Berdirinya Taman Ismail Marzuki yang kegiatan-kegiatannya dikelola oleh Dewan Kesenian
Jakarta, yang diresmikan pada November 1968, dengan salah satu mata acaranya adalah
pementasan teater (Teater Populer HI, Teater Kecil dan BPTNI[vi]) menjadi satu tonggak
berkembangnya teater modern di Indonesia.

Tiga kelompok teater mendapatkan fasilitas dari DKJ untuk tampil secara rutin di TIM setiap
tiga bulan sekali, yakni Teater Populer, Teater Kecil dan Bengkel Teater, yang mana ini
terkait dengan target bahwa setidaknya ada pementasan Teater minimal sebulan sekali.

Tampaknya inilah yang memunculkan julukan "Tiga Pendekar" teater yakni Teguh karya,
Arifin C. Noer dan WS Rendra.Di luar tiga kelompok tersebut, dilakukan seleksi yang cukup
ketat bagi kelompok yang ingin melakukan pementasan di TIM, atau jikapun dapat tampil
terkait dengan event yang diselenggarakan seperti "Drama Tiga Kota", "Drama Empat Kota"
dan sebagainya. Tercatat diantaranya kelompok dari Bandung, Surabaya, Kudus, Makasar,
Medan, Bogor, Banjarmasin, Bandar Lampung, pernah mendapat kesempatan pada rentang
tiga tahun awal berdirinya TIM.

Diselenggarakannnya Festival Teater Remaja (FtR) pada tahun 1973 menjadi titik baru yang
membangkitkan gairah bermunculannya kelompok-kelompok teater khususnya di Jakarta.
Perangsang yang diberikan adalah adanya "uang pembinaan" bagi kelompok terbaik dan bagi
kelompok yang mendapatkan predikat terbaik selama tiga tahun berturut-turut mendapatkan
fasilitas melakukan pementasan di TIM. FTR yang kemudian berubah nama menjadi Festival
Teater Jakarta (FTJ) masih berlangsung rutin setiap tahun hingga saat ini. (***)
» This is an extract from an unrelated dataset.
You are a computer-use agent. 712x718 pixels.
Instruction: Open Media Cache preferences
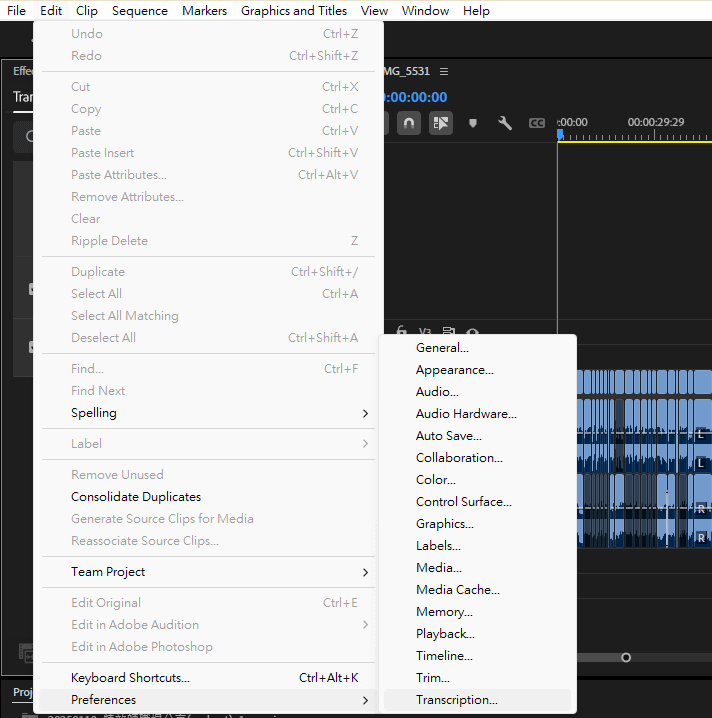(x=457, y=590)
[i] Lihat, "Ke Arah Sekolah Sandiwara Buat indonesia", Majalah siasat, Nomor 15 Tahun
IV, 29 Januari 1950,
[ii] ASDRAFI kemudian membubarkan diri pada tahun ajaran 1980/1981 karena dinilai tidak
mampu menyelenggarakan pendidikan seperti diatur dalam Undang-Undang Nomor 12
Tahun 1961 (Lihat "ASDRAFI dan ASTER Bubarkan Diri", Masa Kini, 9 Juli 1981).

[iii] Lihat Wirawan Respati, "kegiatan Drama Panggung Di Daerah-Daerah" Majalah Aneka,
Nomor 36 tahun VIII, 20 Pebruari 1958.

[iv] Seperti di Bogor yang setiap tahun menyelenggarakan Festival pada periode 1955-1959;
Surabaya (26-30 Maret 1956); Sumatra Utara (1956), Palembang (1958)

[v] Tampaknya menarik untuk melacak sejak kapan Bali Room Hotel Indonesia terbuka
untuk pementasan teater. Ini tampaknya menjadi kebanggan pula bagi suatu group teater jika
dapat tampil di Hotel Indonesia. Awal tahun 1965, misi kesenian dari Yogyakarta sudah
tampil di Bali Room HI. BPTNI pada tahun 1996 & 1967 telah membuat Parade Drama
Arena, Pekan Bhakti Kesenian Hotel Indonesia. Proses para pegiat teater di tempat ini
kemudian melahirkan Teater Populer Hotel Indonesia yang dipimpin oleh Tim Kantoso
Danumihardja, dengan 14 orang pegiat teater di awal pendiriannya.

[vi] Teater Populer HI menampilkan lakon JANGAN KIRIMI AKU BUNGA karya
Norman Barash & Karl Moore, terjemahan Wahab Abdi, dengan sutradara Teguh Karya (11
November 1968). Sedangkan Teater Kecil mementaskan MATA PELADJARAN karya
Eugene Ionesco dan PEMBURU PERKASA (13 November 1968) dan BPTNI mementaskan
LAUTAN BERNJANJI karya Putu Widjaja (14 November 1968).